**Exercise requirements:**
Scan the records below for the line containing "Επικό τρακάρισμα σε πλυντήριο αυτοκινήτων (βίντεο) (277, 1300)" and the line containing "(Βίντεο) (335, 1977)". Copy both, plus every line between, exactly.

**Stored items from a collection:**
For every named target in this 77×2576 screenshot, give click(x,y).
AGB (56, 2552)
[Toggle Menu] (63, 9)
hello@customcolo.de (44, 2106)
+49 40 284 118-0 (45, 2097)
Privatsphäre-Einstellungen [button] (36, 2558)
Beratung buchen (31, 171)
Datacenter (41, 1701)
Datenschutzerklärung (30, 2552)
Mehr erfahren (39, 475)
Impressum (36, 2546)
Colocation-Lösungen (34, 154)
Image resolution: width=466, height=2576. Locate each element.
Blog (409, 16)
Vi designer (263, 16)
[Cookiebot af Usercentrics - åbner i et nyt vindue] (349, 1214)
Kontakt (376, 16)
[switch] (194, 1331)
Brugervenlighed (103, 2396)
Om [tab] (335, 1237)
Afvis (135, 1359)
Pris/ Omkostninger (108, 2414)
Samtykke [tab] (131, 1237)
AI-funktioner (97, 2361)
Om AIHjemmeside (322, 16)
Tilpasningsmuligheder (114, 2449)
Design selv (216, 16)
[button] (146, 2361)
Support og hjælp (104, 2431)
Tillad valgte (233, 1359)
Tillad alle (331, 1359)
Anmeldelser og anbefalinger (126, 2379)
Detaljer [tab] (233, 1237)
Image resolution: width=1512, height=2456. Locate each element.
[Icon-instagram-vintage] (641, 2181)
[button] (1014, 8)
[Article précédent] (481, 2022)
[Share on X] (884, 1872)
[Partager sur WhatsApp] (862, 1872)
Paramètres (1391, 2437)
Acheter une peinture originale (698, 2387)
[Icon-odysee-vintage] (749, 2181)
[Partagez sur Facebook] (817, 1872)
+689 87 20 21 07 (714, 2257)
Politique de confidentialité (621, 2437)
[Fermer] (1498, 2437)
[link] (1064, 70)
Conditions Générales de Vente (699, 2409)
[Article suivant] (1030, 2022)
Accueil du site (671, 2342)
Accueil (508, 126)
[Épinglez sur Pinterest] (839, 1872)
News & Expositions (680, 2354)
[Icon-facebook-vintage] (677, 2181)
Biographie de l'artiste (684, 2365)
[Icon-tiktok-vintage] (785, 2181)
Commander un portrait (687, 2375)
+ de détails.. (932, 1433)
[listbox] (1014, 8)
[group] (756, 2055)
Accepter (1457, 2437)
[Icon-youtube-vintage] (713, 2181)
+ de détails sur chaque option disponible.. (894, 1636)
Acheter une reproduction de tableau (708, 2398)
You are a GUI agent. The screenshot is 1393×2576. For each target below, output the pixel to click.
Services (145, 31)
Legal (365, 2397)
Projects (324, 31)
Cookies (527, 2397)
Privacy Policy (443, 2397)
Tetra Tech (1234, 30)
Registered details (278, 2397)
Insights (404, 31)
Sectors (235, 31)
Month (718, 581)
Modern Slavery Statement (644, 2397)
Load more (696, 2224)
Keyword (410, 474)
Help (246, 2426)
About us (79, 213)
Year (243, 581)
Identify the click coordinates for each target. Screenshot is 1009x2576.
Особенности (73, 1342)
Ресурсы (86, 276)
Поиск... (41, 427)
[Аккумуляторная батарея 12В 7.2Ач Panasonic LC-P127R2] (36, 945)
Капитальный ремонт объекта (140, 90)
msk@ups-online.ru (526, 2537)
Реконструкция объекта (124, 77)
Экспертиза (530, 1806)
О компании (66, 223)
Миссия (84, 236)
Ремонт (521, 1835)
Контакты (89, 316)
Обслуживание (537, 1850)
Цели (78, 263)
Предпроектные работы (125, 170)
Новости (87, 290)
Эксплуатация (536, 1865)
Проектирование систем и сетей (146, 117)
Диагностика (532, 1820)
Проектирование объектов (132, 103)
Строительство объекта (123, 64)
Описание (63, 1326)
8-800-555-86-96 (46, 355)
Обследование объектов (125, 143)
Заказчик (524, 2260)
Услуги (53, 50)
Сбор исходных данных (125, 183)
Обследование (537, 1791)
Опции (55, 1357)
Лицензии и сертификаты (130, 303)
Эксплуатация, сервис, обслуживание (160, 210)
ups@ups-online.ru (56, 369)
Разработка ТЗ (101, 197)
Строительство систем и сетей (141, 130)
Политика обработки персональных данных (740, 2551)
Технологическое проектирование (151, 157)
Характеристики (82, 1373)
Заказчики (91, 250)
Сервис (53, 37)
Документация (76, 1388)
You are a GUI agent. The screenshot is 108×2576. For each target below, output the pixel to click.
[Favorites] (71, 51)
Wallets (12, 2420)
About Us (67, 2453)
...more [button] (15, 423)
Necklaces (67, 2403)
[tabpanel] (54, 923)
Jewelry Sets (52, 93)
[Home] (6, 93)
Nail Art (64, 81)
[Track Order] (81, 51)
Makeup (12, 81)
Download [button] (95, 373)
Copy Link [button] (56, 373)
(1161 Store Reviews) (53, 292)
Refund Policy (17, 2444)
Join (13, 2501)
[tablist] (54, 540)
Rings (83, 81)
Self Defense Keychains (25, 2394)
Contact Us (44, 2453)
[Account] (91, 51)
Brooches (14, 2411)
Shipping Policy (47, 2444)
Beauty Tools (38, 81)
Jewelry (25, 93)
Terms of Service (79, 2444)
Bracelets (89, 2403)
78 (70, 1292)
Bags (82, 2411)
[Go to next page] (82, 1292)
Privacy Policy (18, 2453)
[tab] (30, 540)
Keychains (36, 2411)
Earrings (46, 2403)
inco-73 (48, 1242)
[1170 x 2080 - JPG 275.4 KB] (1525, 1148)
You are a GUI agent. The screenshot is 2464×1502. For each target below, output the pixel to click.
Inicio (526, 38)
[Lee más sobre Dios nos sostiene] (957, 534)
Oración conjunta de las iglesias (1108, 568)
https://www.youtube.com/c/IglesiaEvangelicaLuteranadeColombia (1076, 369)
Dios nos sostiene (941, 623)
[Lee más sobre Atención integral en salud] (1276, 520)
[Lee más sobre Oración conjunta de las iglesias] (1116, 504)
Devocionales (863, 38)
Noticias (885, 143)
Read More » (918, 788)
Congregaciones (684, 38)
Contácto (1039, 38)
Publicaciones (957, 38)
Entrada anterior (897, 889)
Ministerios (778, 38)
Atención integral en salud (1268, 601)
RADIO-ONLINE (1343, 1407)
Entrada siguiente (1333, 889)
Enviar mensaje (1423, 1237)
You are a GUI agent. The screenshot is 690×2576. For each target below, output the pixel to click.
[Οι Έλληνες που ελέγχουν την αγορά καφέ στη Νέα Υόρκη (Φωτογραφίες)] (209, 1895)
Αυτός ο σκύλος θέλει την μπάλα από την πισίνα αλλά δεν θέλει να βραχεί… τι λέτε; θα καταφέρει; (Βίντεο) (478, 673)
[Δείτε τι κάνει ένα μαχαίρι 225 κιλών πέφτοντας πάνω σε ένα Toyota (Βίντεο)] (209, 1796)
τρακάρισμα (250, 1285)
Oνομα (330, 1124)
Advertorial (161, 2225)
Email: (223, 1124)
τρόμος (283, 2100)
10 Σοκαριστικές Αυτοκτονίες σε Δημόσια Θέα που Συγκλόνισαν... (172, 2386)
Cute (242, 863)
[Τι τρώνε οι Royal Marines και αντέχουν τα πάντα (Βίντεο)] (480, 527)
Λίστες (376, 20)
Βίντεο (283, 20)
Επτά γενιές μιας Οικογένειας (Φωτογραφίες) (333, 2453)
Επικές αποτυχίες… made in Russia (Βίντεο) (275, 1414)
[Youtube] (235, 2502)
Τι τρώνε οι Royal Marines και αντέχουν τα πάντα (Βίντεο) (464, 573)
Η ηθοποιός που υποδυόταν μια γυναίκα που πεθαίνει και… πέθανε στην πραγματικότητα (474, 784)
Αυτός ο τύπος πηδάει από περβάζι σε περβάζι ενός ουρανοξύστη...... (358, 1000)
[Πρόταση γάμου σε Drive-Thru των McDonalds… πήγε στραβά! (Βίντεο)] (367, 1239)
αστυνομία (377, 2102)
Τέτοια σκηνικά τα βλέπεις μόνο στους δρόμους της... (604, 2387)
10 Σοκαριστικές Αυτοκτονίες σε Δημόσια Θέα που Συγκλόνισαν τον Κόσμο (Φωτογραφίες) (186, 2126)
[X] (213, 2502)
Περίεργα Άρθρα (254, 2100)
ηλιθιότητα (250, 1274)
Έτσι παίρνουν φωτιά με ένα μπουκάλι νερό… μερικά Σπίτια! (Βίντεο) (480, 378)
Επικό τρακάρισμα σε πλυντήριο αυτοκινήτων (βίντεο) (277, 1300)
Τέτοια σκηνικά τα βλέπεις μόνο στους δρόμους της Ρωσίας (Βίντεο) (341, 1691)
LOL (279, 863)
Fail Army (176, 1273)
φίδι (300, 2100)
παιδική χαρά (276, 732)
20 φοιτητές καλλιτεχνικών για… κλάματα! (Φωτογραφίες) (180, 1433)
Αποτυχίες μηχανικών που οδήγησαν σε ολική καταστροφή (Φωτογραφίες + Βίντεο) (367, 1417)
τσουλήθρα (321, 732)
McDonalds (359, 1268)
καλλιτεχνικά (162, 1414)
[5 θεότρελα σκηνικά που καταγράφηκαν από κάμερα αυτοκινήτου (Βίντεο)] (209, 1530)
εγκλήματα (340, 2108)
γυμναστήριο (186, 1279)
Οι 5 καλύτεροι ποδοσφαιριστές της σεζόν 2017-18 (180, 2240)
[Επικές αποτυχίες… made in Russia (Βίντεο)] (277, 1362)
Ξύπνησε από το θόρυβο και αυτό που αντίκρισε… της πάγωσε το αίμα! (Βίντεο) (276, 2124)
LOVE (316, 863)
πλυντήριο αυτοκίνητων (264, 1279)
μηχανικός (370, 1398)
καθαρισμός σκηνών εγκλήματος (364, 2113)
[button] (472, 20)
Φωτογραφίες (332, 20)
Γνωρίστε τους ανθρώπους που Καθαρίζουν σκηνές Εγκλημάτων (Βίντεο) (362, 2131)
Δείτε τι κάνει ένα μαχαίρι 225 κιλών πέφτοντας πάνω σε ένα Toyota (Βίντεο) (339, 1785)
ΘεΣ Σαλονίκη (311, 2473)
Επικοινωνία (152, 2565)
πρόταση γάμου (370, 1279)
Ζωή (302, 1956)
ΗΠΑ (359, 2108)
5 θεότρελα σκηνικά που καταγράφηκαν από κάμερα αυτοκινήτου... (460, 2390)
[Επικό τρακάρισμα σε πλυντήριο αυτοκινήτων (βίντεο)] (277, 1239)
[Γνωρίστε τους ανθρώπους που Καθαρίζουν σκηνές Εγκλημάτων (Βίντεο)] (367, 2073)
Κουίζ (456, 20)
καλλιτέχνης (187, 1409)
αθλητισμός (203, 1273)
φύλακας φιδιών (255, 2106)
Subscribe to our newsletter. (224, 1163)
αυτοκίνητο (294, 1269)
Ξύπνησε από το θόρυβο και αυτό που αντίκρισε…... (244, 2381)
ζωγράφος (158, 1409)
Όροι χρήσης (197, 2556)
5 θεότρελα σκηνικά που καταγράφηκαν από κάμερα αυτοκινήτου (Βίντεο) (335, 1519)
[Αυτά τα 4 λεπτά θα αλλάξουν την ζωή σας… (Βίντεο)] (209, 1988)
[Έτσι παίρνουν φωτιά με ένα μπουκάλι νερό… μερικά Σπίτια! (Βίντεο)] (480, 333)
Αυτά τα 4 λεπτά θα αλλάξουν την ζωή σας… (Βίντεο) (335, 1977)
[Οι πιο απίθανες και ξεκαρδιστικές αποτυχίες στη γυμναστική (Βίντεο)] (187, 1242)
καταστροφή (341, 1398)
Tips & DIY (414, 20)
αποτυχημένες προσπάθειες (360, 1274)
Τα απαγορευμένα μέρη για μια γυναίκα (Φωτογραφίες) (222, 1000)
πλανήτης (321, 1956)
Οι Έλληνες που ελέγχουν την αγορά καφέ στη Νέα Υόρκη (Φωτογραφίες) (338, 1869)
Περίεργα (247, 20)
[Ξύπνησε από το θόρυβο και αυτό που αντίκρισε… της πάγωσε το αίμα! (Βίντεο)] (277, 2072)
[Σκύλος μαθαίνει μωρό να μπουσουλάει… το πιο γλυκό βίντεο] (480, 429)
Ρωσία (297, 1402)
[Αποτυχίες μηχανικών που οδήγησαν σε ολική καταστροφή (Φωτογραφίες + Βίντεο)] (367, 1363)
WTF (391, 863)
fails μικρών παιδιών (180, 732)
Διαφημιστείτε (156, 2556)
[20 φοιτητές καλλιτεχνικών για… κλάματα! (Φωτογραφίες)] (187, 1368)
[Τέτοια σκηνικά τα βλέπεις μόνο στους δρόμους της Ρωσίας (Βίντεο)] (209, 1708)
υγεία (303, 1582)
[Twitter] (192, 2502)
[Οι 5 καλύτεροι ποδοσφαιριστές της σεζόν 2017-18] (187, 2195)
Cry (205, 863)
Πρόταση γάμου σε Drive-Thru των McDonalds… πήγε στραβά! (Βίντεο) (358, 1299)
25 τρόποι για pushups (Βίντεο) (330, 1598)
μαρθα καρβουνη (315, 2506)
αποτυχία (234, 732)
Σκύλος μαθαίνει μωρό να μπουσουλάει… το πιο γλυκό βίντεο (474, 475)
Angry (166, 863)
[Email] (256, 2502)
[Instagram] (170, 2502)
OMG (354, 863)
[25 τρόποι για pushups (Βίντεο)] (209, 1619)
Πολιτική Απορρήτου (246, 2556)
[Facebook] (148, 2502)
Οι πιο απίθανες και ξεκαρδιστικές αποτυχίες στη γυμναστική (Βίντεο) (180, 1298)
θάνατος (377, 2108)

**Finished exercise:**
Επικό τρακάρισμα σε πλυντήριο αυτοκινήτων (βίντεο) (277, 1300)
Τέτοια σκηνικά τα βλέπεις μόνο στους δρόμους της Ρωσίας (Βίντεο) (341, 1691)
LOL (279, 863)
Fail Army (176, 1273)
φίδι (300, 2100)
παιδική χαρά (276, 732)
20 φοιτητές καλλιτεχνικών για… κλάματα! (Φωτογραφίες) (180, 1433)
Αποτυχίες μηχανικών που οδήγησαν σε ολική καταστροφή (Φωτογραφίες + Βίντεο) (367, 1417)
τσουλήθρα (321, 732)
McDonalds (359, 1268)
καλλιτεχνικά (162, 1414)
[5 θεότρελα σκηνικά που καταγράφηκαν από κάμερα αυτοκινήτου (Βίντεο)] (209, 1530)
εγκλήματα (340, 2108)
γυμναστήριο (186, 1279)
Οι 5 καλύτεροι ποδοσφαιριστές της σεζόν 2017-18 (180, 2240)
[Επικές αποτυχίες… made in Russia (Βίντεο)] (277, 1362)
Ξύπνησε από το θόρυβο και αυτό που αντίκρισε… της πάγωσε το αίμα! (Βίντεο) (276, 2124)
LOVE (316, 863)
πλυντήριο αυτοκίνητων (264, 1279)
μηχανικός (370, 1398)
καθαρισμός σκηνών εγκλήματος (364, 2113)
[button] (472, 20)
Φωτογραφίες (332, 20)
Γνωρίστε τους ανθρώπους που Καθαρίζουν σκηνές Εγκλημάτων (Βίντεο) (362, 2131)
Δείτε τι κάνει ένα μαχαίρι 225 κιλών πέφτοντας πάνω σε ένα Toyota (Βίντεο) (339, 1785)
ΘεΣ Σαλονίκη (311, 2473)
Επικοινωνία (152, 2565)
πρόταση γάμου (370, 1279)
Ζωή (302, 1956)
ΗΠΑ (359, 2108)
5 θεότρελα σκηνικά που καταγράφηκαν από κάμερα αυτοκινήτου... (460, 2390)
[Επικό τρακάρισμα σε πλυντήριο αυτοκινήτων (βίντεο)] (277, 1239)
[Γνωρίστε τους ανθρώπους που Καθαρίζουν σκηνές Εγκλημάτων (Βίντεο)] (367, 2073)
Κουίζ (456, 20)
καλλιτέχνης (187, 1409)
αθλητισμός (203, 1273)
φύλακας φιδιών (255, 2106)
Subscribe to our newsletter. (224, 1163)
αυτοκίνητο (294, 1269)
Ξύπνησε από το θόρυβο και αυτό που αντίκρισε…... (244, 2381)
ζωγράφος (158, 1409)
Όροι χρήσης (197, 2556)
5 θεότρελα σκηνικά που καταγράφηκαν από κάμερα αυτοκινήτου (Βίντεο) (335, 1519)
[Αυτά τα 4 λεπτά θα αλλάξουν την ζωή σας… (Βίντεο)] (209, 1988)
[Έτσι παίρνουν φωτιά με ένα μπουκάλι νερό… μερικά Σπίτια! (Βίντεο)] (480, 333)
Αυτά τα 4 λεπτά θα αλλάξουν την ζωή σας… (Βίντεο) (335, 1977)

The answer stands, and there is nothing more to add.